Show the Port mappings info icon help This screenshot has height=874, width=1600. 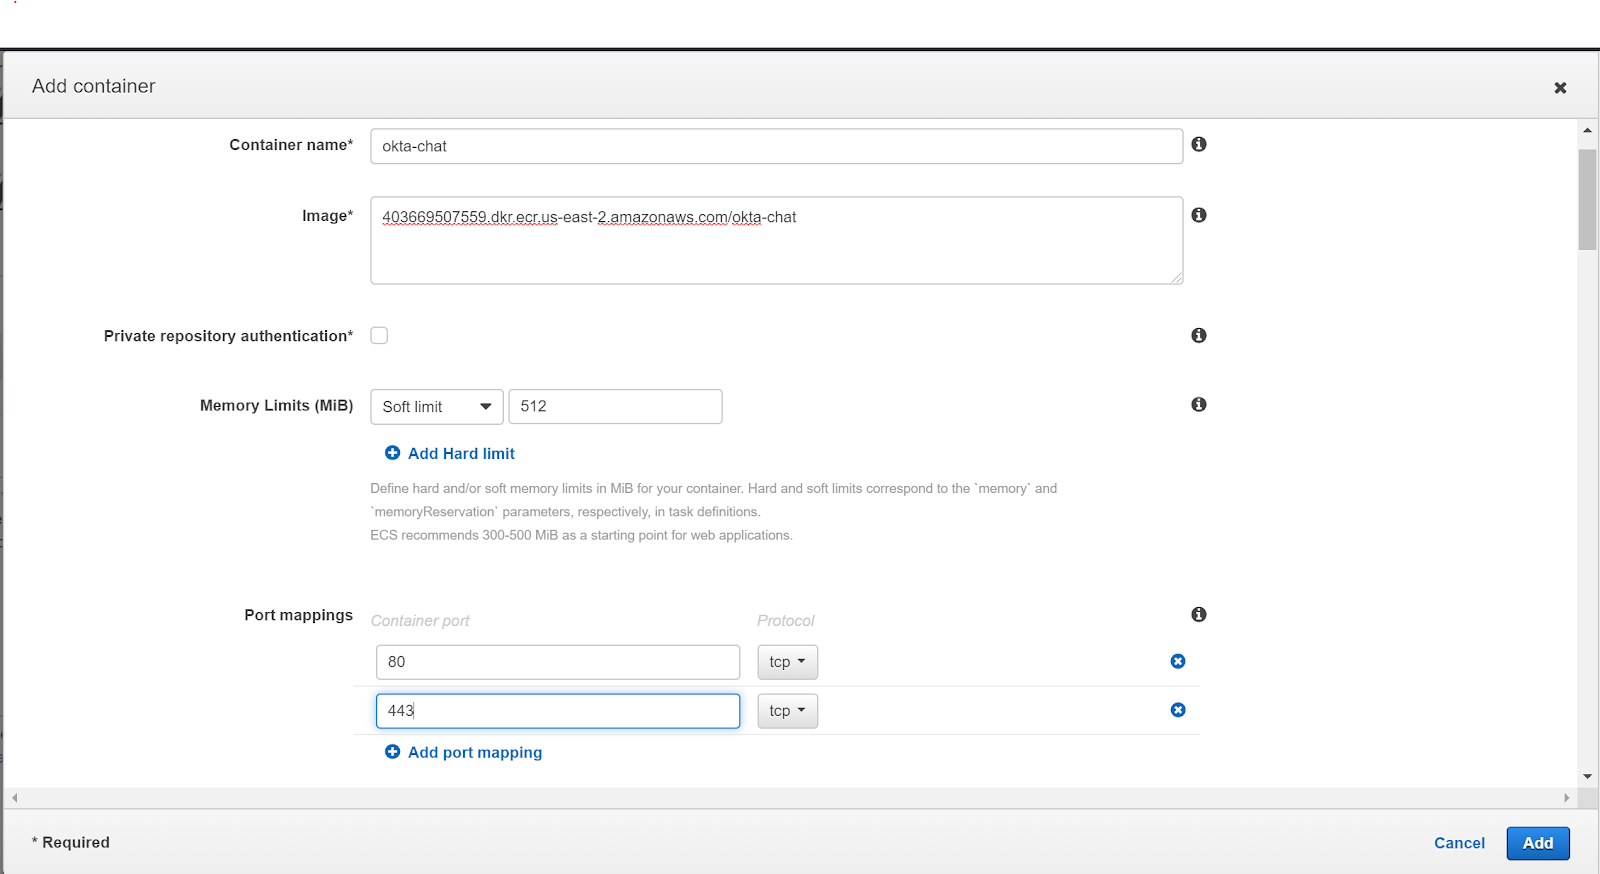[x=1198, y=614]
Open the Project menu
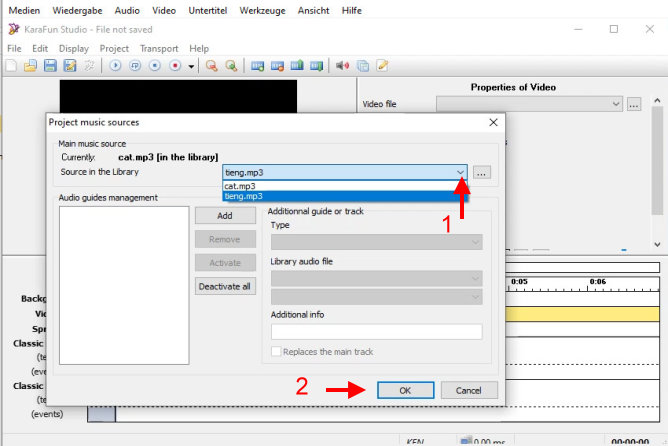The height and width of the screenshot is (446, 668). (x=114, y=48)
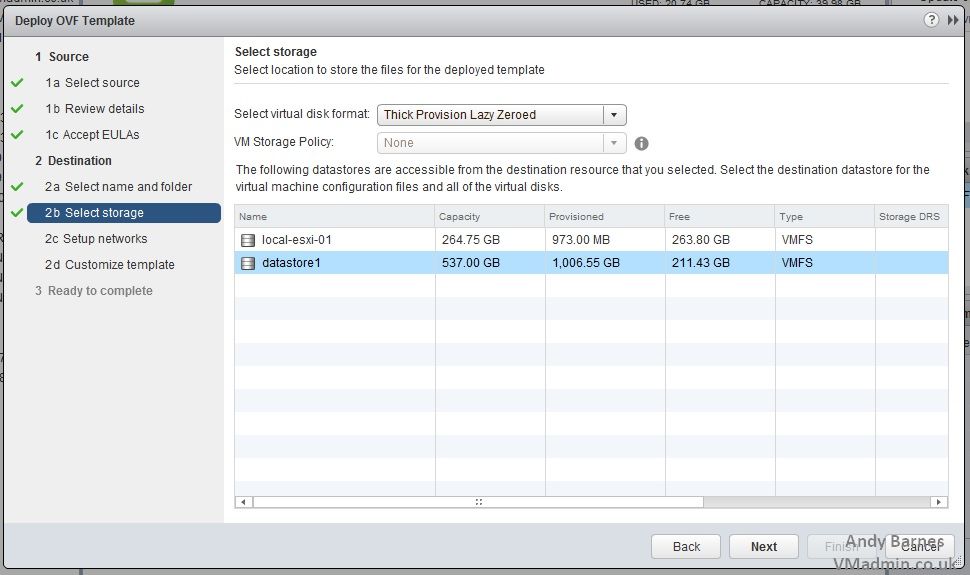Go to step 1a Select source
Screen dimensions: 970x575
(x=102, y=83)
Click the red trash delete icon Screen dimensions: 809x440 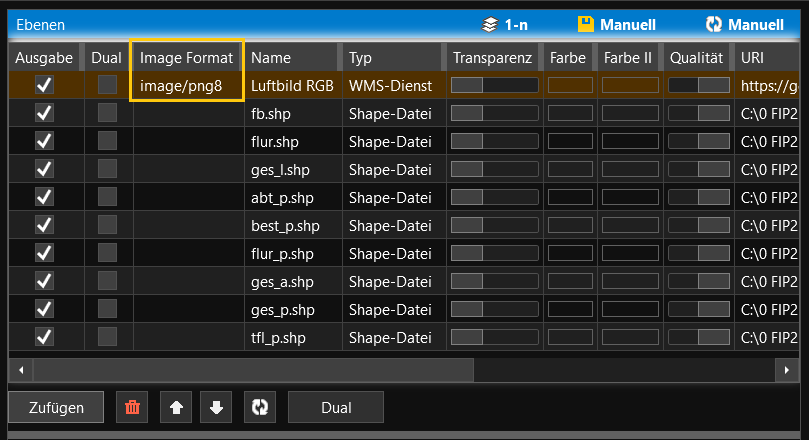(x=132, y=407)
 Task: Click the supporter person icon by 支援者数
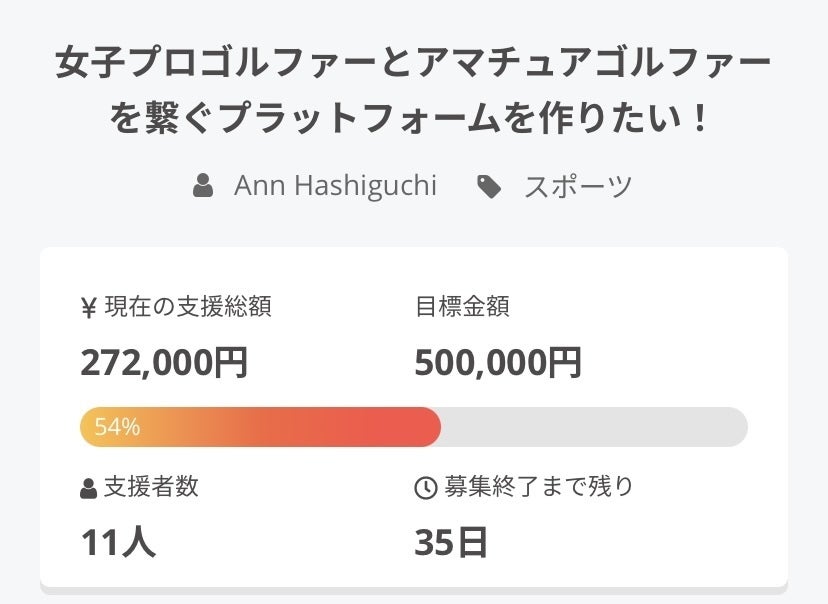(88, 489)
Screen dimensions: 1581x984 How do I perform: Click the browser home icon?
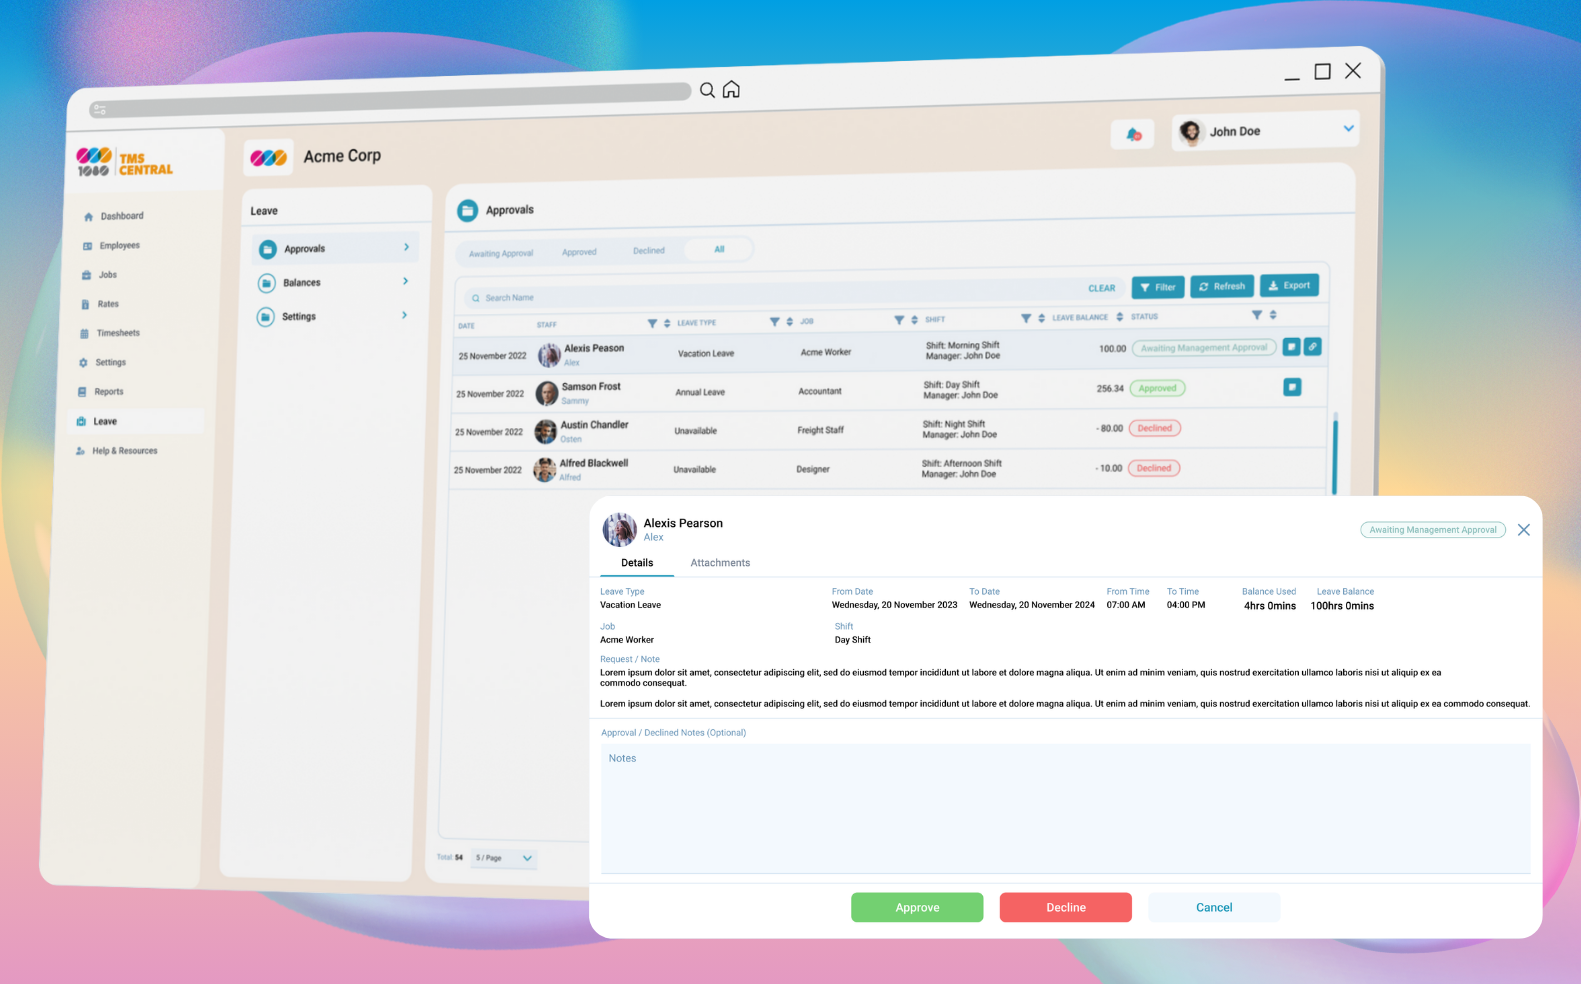[731, 90]
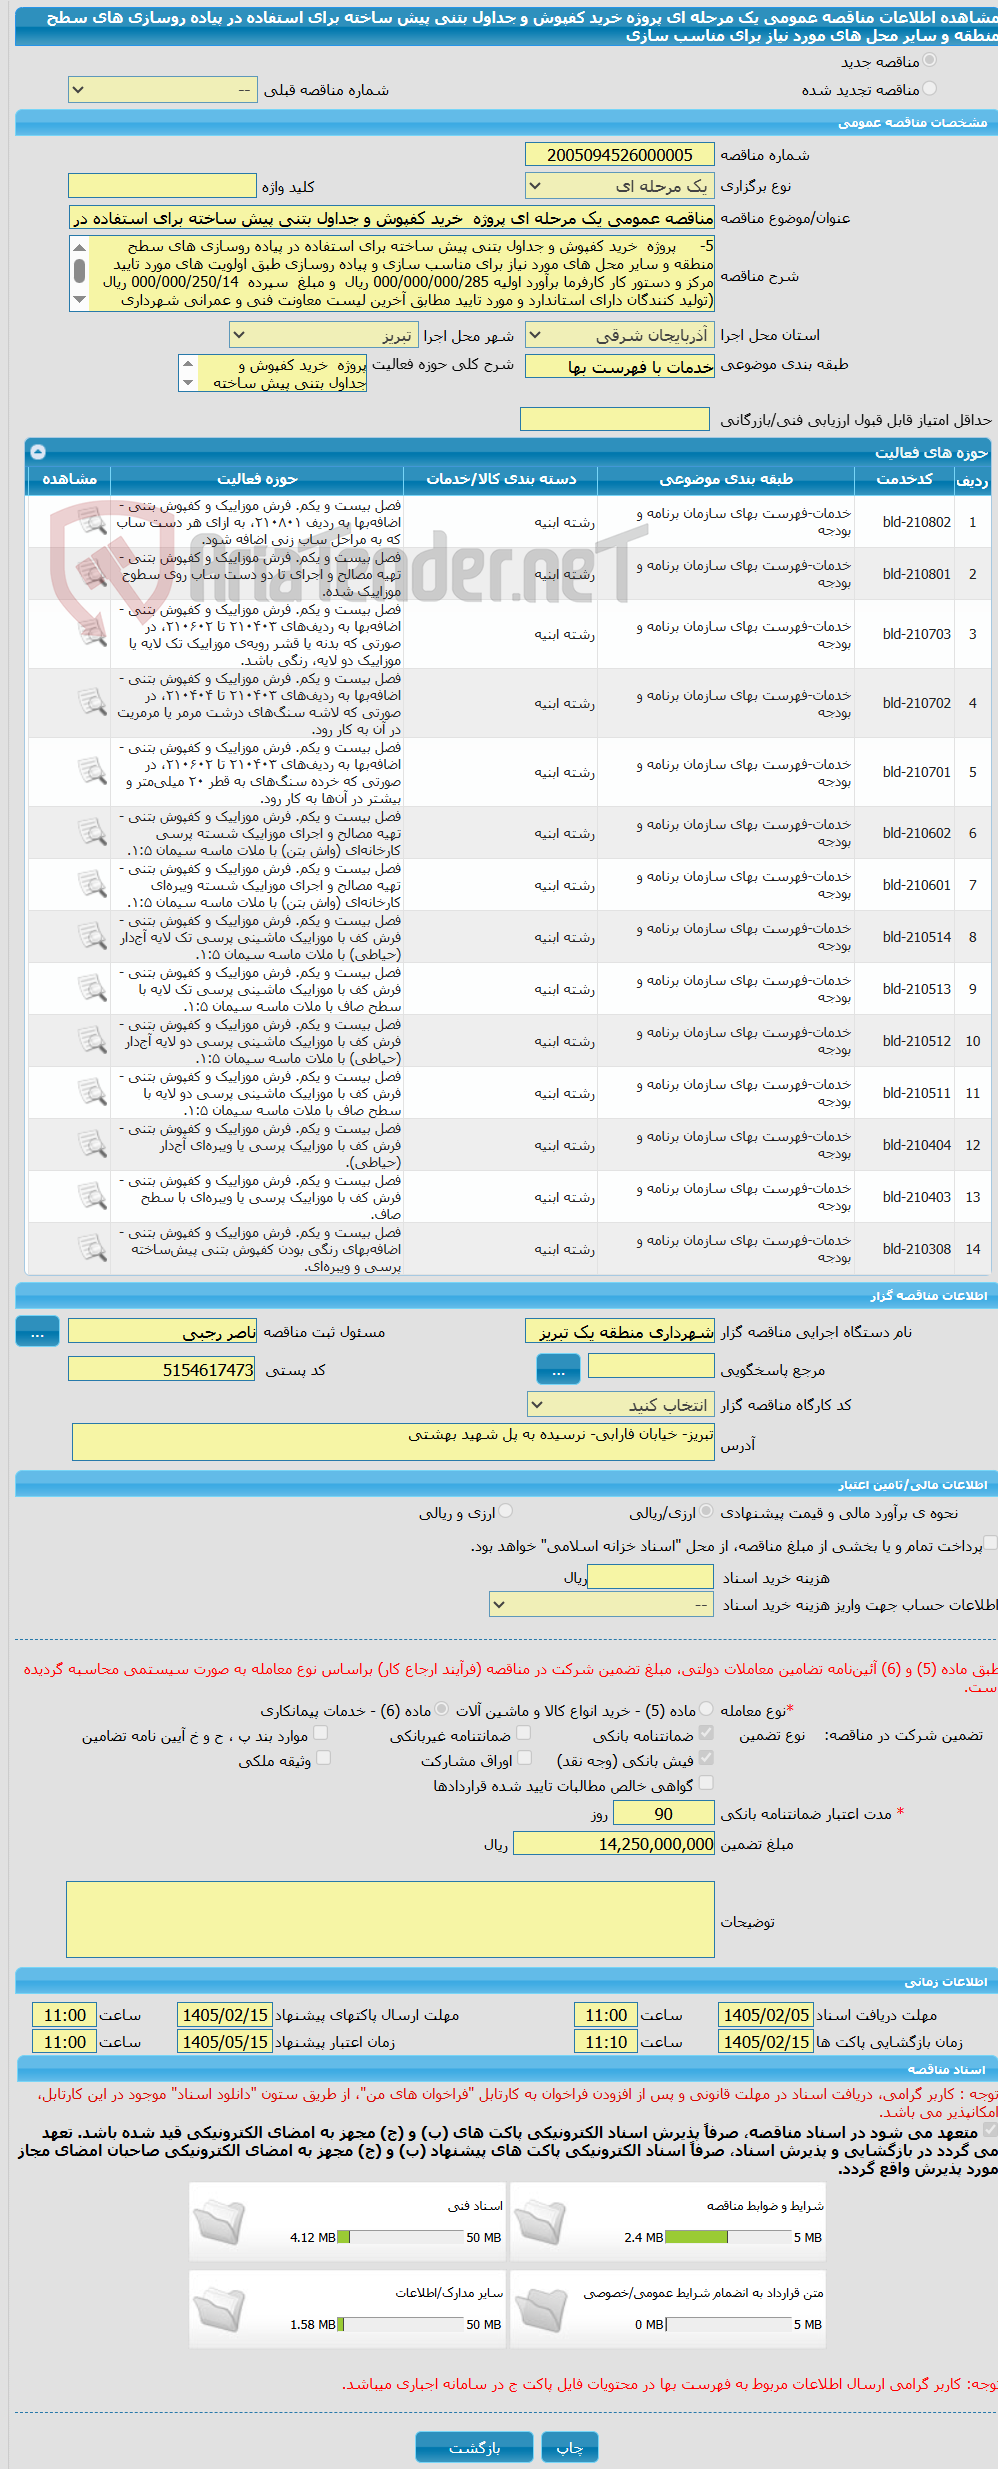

══════════════════════════════

● **Instructions for the task**
All lines from the one that contains "Screen dimensions: 1581x984" through the last line of the data should be retyped exactly, with the pictures left out.

● **Your response**
Screen dimensions: 1581x984 How do I perform: Click the browser home icon?
[731, 90]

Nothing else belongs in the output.